Par moment bien camouflé, cet humour n’est pas toujours dans le camp attendu. Le Grand Siècle et ceux qui suivirent eurent des manières qui, avec le recul, sont par moment hilarantes ; citons le combat de chats dans un décor d’une préciosité rare - quitte à se battre autant le faire au milieu d’aiguières -, plus loin un fusil pliable présenté dans sa vitrine avec le canon à 45° ou cette tête d’hippopotame empaillée en ornement de salon… Pétrovitch répond à cet « art de vivre » en venant le moquer avec subtilité. Dans le salon bleu ou celui dit « de Compagnie », la mort est ensevelie sous un fatras de raffinements : commode tombeau, natures mortes, portraits de jeunes gens élégants en chasseur… Petrovitch vient l’orner à sa manière. Un lièvre en buste – étonnant trophée bleu - nargue le portrait de Jean-Baptiste Santerre en chasseur. A moins qu’il ne veille (« Sentinelle bleu de Prusse », 2011). Dans les vitrines abritant une collection de boîtes en porcelaine, elle glisse un drôle de plongeur cherchant à s’échapper du décor (« Le plongeur », 2008) et dissimule, dans l’arsenal, des pistolets en céramique (« Pistolets », 2006). Plus loin, dans la salle des trophées, sous l’œil brillant du guépard des neiges, un jeune faon est captif d’une vitrine. Il a l’œil perdu du jeune animal traqué, mat et rond. Plus vrai que nature.

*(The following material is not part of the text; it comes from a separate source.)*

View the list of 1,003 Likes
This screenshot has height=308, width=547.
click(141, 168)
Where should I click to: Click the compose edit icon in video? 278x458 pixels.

Au dernier étage, dans les combles de l’hôtel particulier, un lavis d’encre montre une petite fille (« Féminin-masculin », 2009). L’étrangeté de l’expression - résignée ou sûre d’elle ? - nous laisse sans réponse : dépose-t-elle les armes ou va-t’elle s’en saisir ? Avant de partir, n’oubliez-pas de regarder à nouveau cette brassée de fleurs géantes qui vient orner la cour d’honneur. Elles sont bleues comme le souvenir.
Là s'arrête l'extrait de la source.